De acuerdo con lo que contó, cuatro personas viajaban en una de las lanchas junto al lanchero, mientras uno de sus familiares, su primo, practicaba Wakeboard. El hombre se soltó durante durante uno de los intentos de levantarse y esperaba que la lancha diera la vuelta para recoger la cuerda con facilidad y seguir con la actividad.
“En esos momentos donde uno se intenta levantar, las primeras veces no es tan fácil”, explicó el testigo.
En ese momento, el testigo afirma que la otra lancha se acercaba desde el sentido contrario. Según lo que vieron, el lanchero habría estado mirando el celular y, al reaccionar, frenó y saludó a las personas que iban en la otra lancha, pues los dos conductores se conocían.
“Nuestro lanchero, en vez de tirarse y empezar a socorrer a la gente, lo único que hice fue pelear con el otro lanchero para determinar quién de los dos tenía la culpa [...] La ayuda que hubo por parte del personal que nosotros contratamos fue cero. Ellos no tuvieron la decencia de tirarse al agua”, señaló.
En la otra lancha, de acuerdo con la versión del testigo, estaban un hombre, una mujer que parecía ser su pareja, un niño de unos cuatro años, otra mujer mayor y el lanchero.
También había otro joven en el lago, sujeto a una cuerda porque realizaba wakeboard. La maniobra para recoger al primo: llegó la primera lancha a rodear la segunda. El hombre explicó que la lancha pasó por detrás, luego por el costado y finalmente por el frente.
“No sé si te lo puedes imaginar bien, pero más o menos la otra lancha se queda quieta y él les pasa por detrás, luego por el lado y luego por el frente para volver ya como a salir”, contó.
En ese recorrido, esta persona no vio directamente el instante delicado porque miraba hacia otro lado. Lo que suponen en su familia es que la cuerda pudo enredarse con la otra lancha en medio de la maniobra que hacían para el retorno.
Cuando la otra lancha quedó cerca, el testigo escuchó un golpe y después las voces de quienes reclamaban: “Tenga más cuidado”. Al voltearse, vio que la lancha se había inclinado y que las personas que estaban allí caían al agua.
“En ese momento, pues nosotros, no sé, fue netamente instinto; lo primero que yo hice fue lanzarme”, contó, y añadió que luego su primo también entró al agua y ambos nadaron hacia el niño para sacarlo de inmediato.
Relató que su familiar logró sacar al niño y pasarlo a la lancha de ellos.

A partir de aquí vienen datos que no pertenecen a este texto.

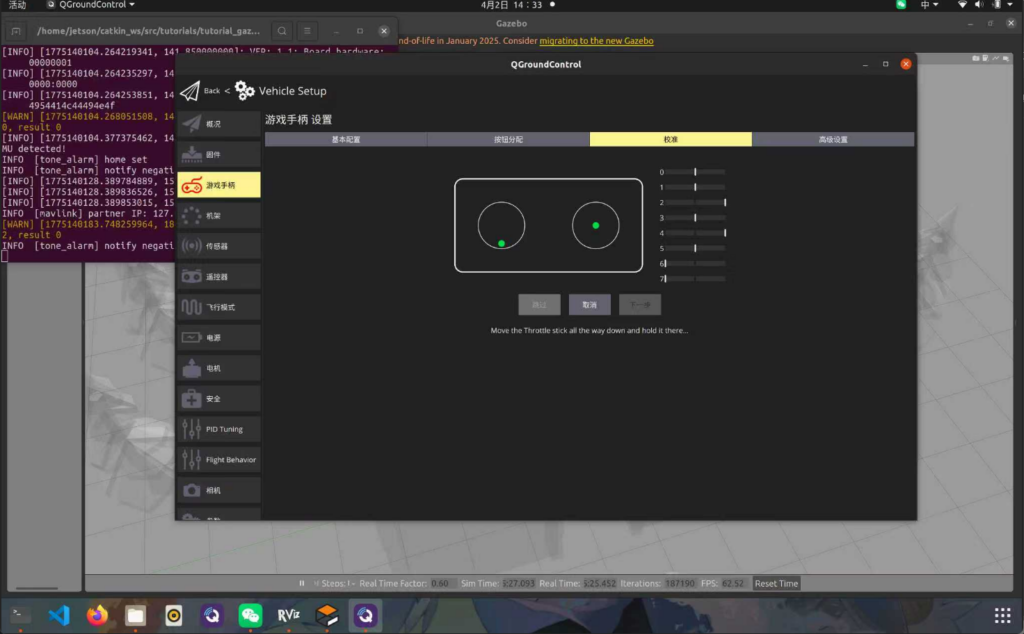The height and width of the screenshot is (634, 1024).
Task: Switch to the 基本配置 tab
Action: point(346,140)
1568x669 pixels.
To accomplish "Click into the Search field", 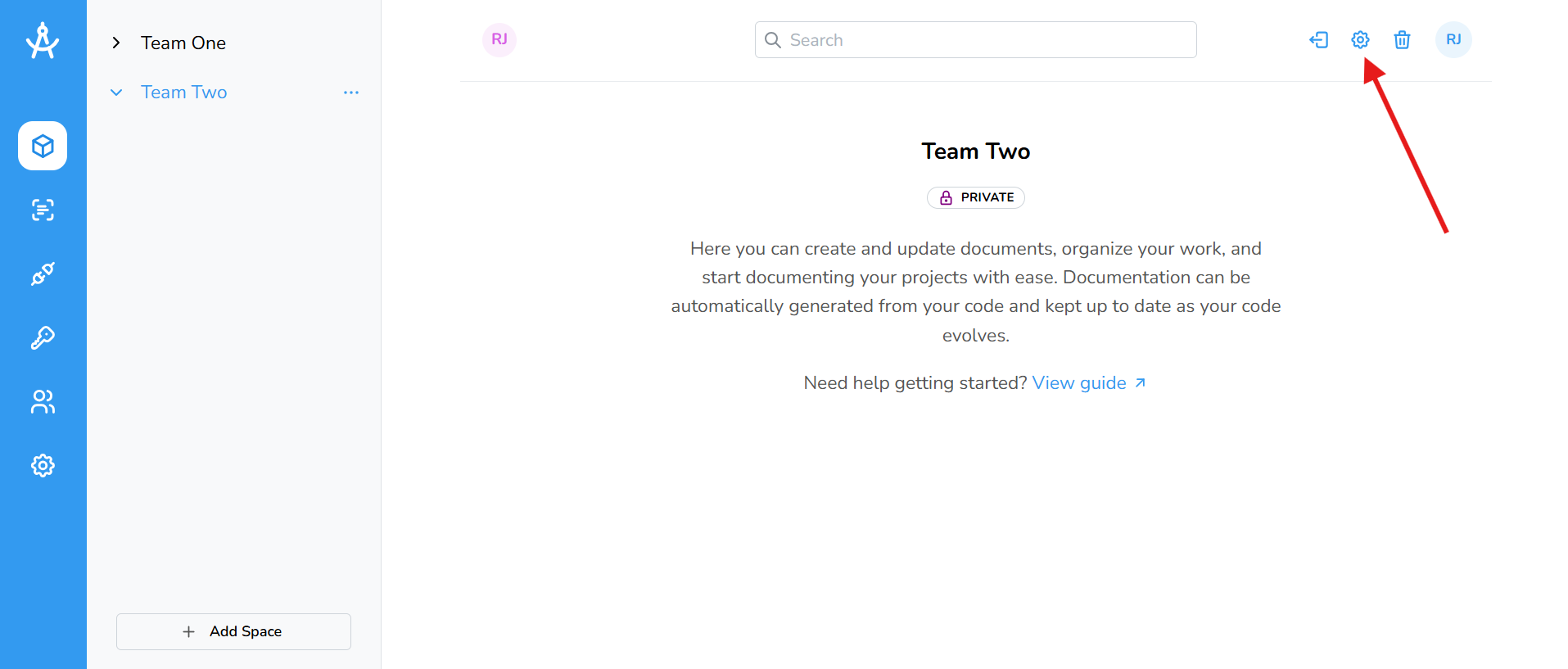I will click(x=975, y=39).
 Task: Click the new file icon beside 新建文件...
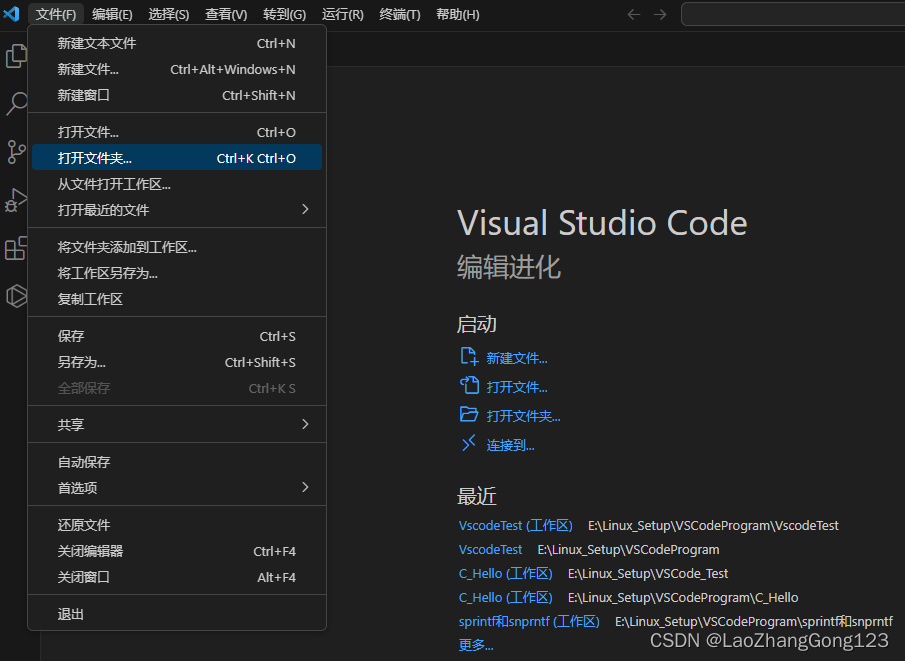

Mientras tanto, el testigo escuchó al señor de la lancha afectada: “Mi mamá, mi mamá”, y se sumergió para buscar a la mujer.
El testigo afirma que ella nunca volvió a aparecer: “Ella sigue todavía desaparecida, ella nunca apareció”. Según su versión, podría haberse quedado atrapada en la lancha que terminó hundiéndose de manera vertical. También señaló que otra persona quedó por un momento jalada por una cuerda durante el enredo de las lanchas cerca de allí.
En su versión, la lancha estuvo aproximadamente siete minutos hundiéndose antes de que otras lanchas llegaran.
“Se llamaron a los policías, a los bomberos, pero realmente los primeros buzos llegaron a partir de casi dos horas y media, tres después. No hubo ningún tipo de acción, únicamente salían un montón de lanchas”, afirmó.
“Pudieron ser fácilmente 15, 20 minutos”, indicó. Cuando finalmente llegaron dos lanchas, el testigo comenta que las personas que iban en ellas no se lanzaron al agua. Dice que hubo discusiones sobre la cuerda y la responsabilidad, mientras una mujer seguía en peligro.
“Lo único que hicieron fue empezar a decir ‘¿Ustedes por qué no amarraron la cuerda, la lancha, que yo no sé qué?’ y ninguno se tiró al agua hasta que realmente hubo un llamado de atención de parte de mi primo y mío diciéndoles que en verdad ellos tenían que actuar, que no era el momento de pelear, sino de actuar, pues una señora se estaba ahogando”, contó.
Por último, el testigo dejó claro que a ellos nunca nadie los ayudó; al contrario, fueron ellos quienes ayudaron a la familia afectada. “A nosotros nadie nos socorrió realmente, porque nosotros prácticamente fuimos los que socorrimos [...] No queremos ese crédito, queremos que se haga entender que estas compañías y en general el embalse tenga un mejor nivel de seguridad, porque no es el primer accidente este año”.